If Congress does not waive PAYGO, the following cuts are expected:
- Up to 4% reduction in Medicare provider payments:
- This affects payments to hospitals, doctors, nursing homes, and Medicare Advantage plans
- It does not reduce Medicare benefits, eligibility, or coverage for beneficiaries
- Estimated financial impact:
- $45 billion in cuts for fiscal year 2026
- $490–$500 billion in total cuts from 2027 to 2034, depending on the final deficit increase
- Potential ripple effects:
- Lower reimbursement may strain rural and underfunded facilities
- Some providers might become reluctant to accept new Medicare patients
Historical Context
Congress has always waived PAYGO for Medicare in the past:
- 2013: Taxpayer Relief Act — waived
- 2017: Tax Cuts and Jobs Act — waived
- 2021: American Rescue Plan — waived
- 2023: Inflation Reduction Act — waived
But this time, with the One Big Beautiful Bill (OBBBA) adding an estimated $3.4 trillion to the deficit over 10 years, the pressure is mounting. If Congress doesn’t act, the cuts will be automatic.

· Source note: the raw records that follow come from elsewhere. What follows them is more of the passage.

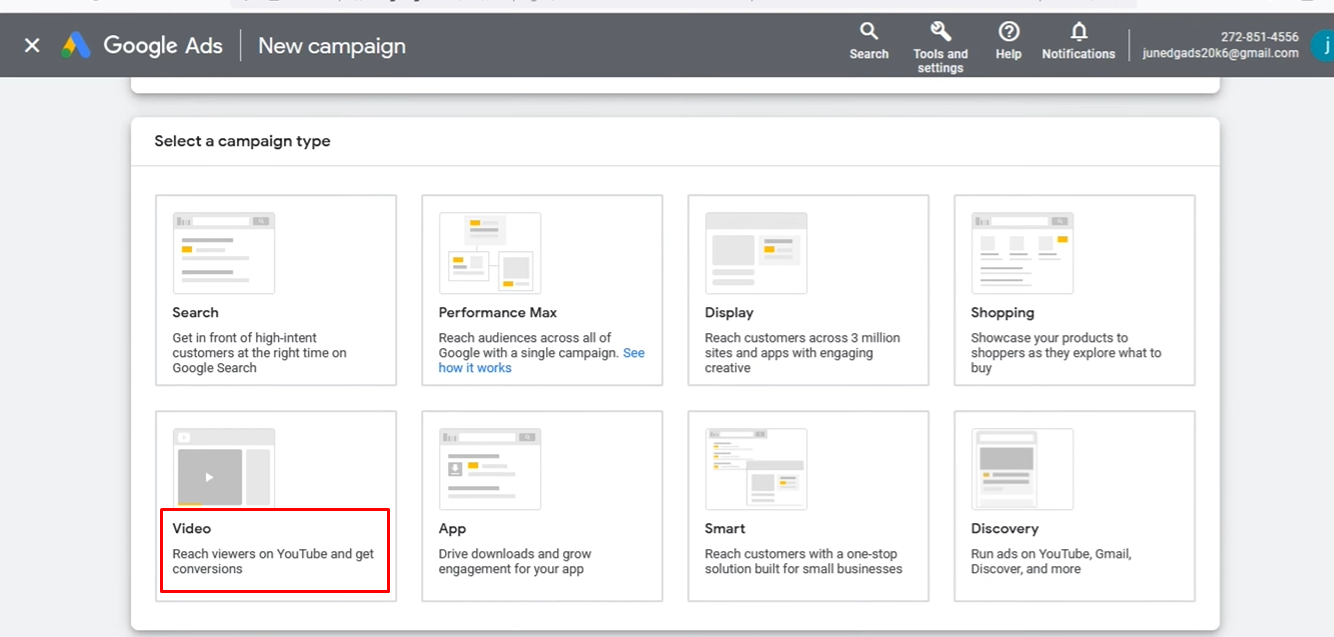Image resolution: width=1334 pixels, height=637 pixels.
Task: Click the Video campaign title text
Action: click(192, 528)
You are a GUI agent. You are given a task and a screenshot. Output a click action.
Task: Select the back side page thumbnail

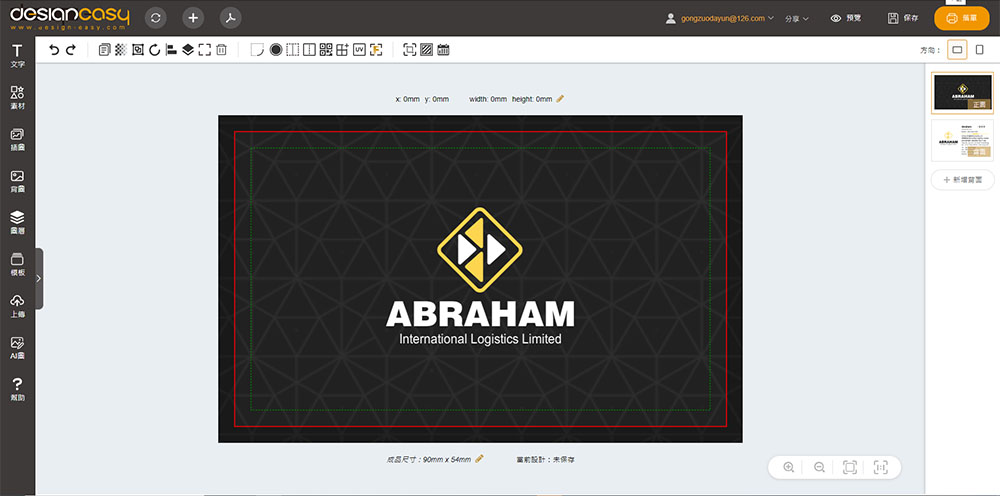pyautogui.click(x=962, y=140)
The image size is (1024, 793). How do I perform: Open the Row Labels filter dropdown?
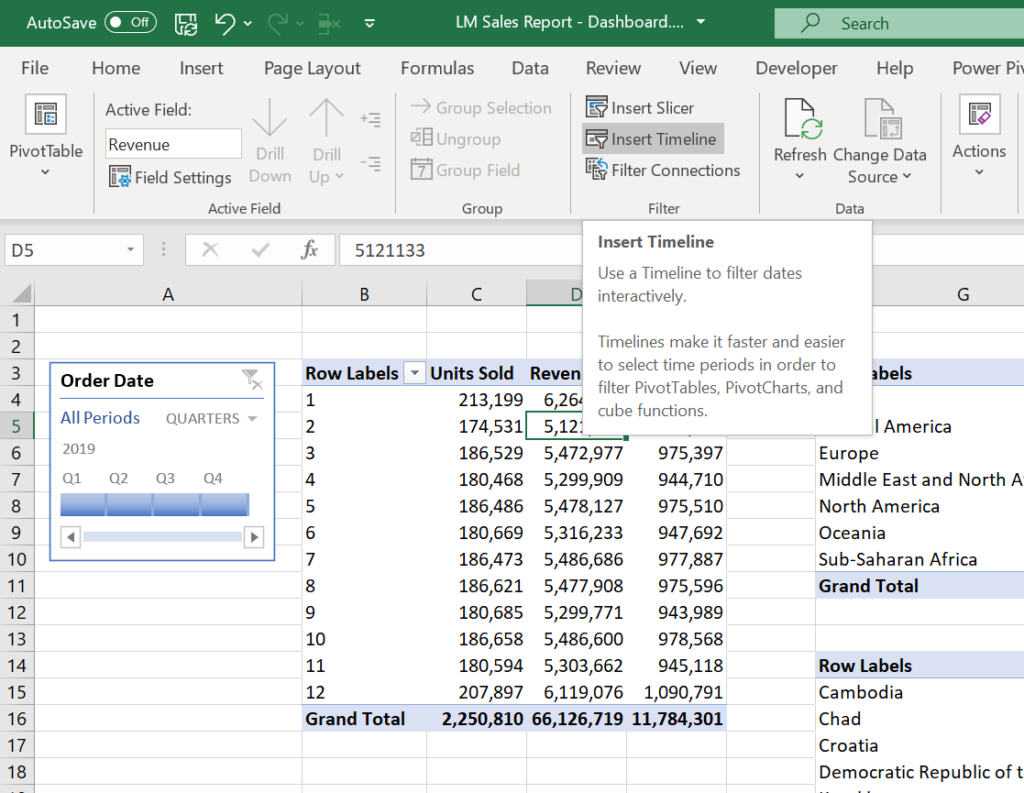point(414,373)
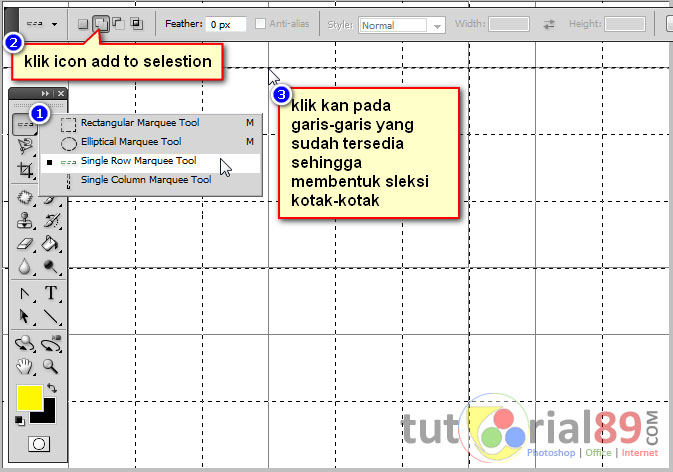673x472 pixels.
Task: Enable New selection mode in options bar
Action: click(x=83, y=23)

NY Representatives Who Voted Not to Waive PAYGO (via H.R. 1)
- Rep. Mike Lawler (NY-17)
- Rep. Nick LaLota (NY-1)
- Rep. Anthony D’Esposito (NY-4)
- Rep. Andrew Garbarino (NY-2)
- Rep. Brandon Williams (NY-22)
- Rep. Elise Stefanik (NY-21)
- Rep. Claudia Tenney (NY-24)
- Rep. Nicole Malliotakis (NY-11)
These votes aligned with the broader Republican support for H.R. 1, which passed without the PAYGO waiver, setting the stage for a 4% cut in Medicare provider payments starting in 2026.